Gesellschaft im Abgrund – Kirche im freien Fall

Bis auf wenige Ausnahmen schweigen die Hirten zu den ernsten Vorgängen unserer Gesellschaft. kath.net-Kommentar von Prof. Hubert Windisch

Regensburg (kath.net) Der rasante kulturelle Zusammenbruch unserer Gesellschaft muss erschrecken. Für die Gestaltung des konkreten Lebens auf vielen Ebenen scheint uns der lange Atem abhanden gekommen zu sein, durch den erst Kultur entstehen kann. Oberflächliches Kalkül bestimmt weithin das, was man früher durchaus auch geschichtliche Verantwortung nannte: in der Politik, in der Wirtschaft und auch in der Kirche.
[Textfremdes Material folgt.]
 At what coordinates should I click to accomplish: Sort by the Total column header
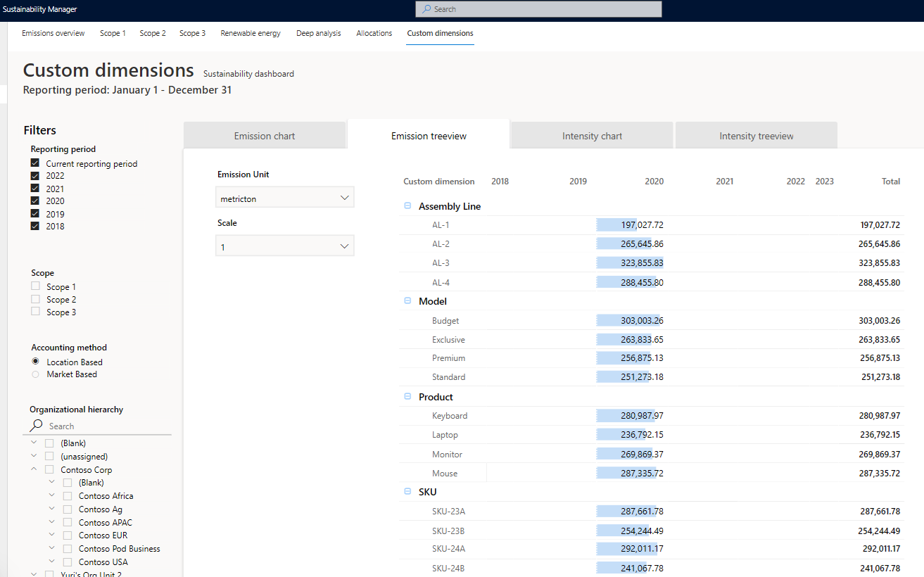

Man kann als Beleg dafür u. a. zwei dümmliche Aussagen anführen, die da lauten: Der Islam gehört zu Deutschland. Und: Stirbt der Euro, stirbt Europa. Der erste Ausspruch verkennt die christliche Wertegrundlage Europas auf sträfliche Weise und wird einem grundsätzlich gewaltbereiten Islam willkommen sein, das abzuschaffen, wofür diejenigen zu stehen glauben, die solche Aussprüche von sich geben. Der zweite Ausspruch ist eigentlich nur die flache, monetär gefärbte Variante der Herkunfts- und Richtungslosigkeit des ersten Ausspruchs.

Dieser kurzatmige, herkunfts- und richtungslose desolate Zustand, in dem sich unsere Gesellschaft befindet, wird noch drastischer und grundlegender deutlich, wenn man die politisch dreisten Bemühungen um die Installierung frühkindlicher Sexualisierung in Kindergärten und an Schulen durch die vom Genderwahn geprägten Bildungspläne zur Hand nimmt. Was hier geschieht, ist nichts anderes als staatlich gewollter und geförderter Missbrauch von Kinderseelen, der letztlich dazu führt, dass man später bekämpfen muss, was man erzeugt. Wenn aber ein Staat erzeugt (orientierungslose Frühesexualisierung), was er später gesetzlich regeln muss (sexuelle Verhaltensstörungen), dann ist ein Staat schizophren und zerfällt. Vollends ausgeprägt zeigt sich diese staatlich-gesellschaftliche Haltlosigkeit in der augenblicklichen Debatte und Erregung in Bezug auf die sogenannte Homo-„Ehe“. Wer leugnet, dass Mann- und Frausein ein Grunddatum der menschlichen Gesellschaft ist und dass nur das Miteinander von Mann und Frau als Ehe bezeichnet und geschützt werden darf, zerstört das Fundament einer Gesellschaft. Christlich gesprochen vergisst man darüber hinaus, dass in der Andersheit der Geschlechter und in der damit gegebenen fruchtbaren Spannung letztlich der ganz Andere, Gott selbst, aufscheinen, ja aufleuchten möchte. Nur in dieser Andersheit ist das bewertende Maß und auch die helfende Orientierung für andere sexuelle Phänomene gegeben.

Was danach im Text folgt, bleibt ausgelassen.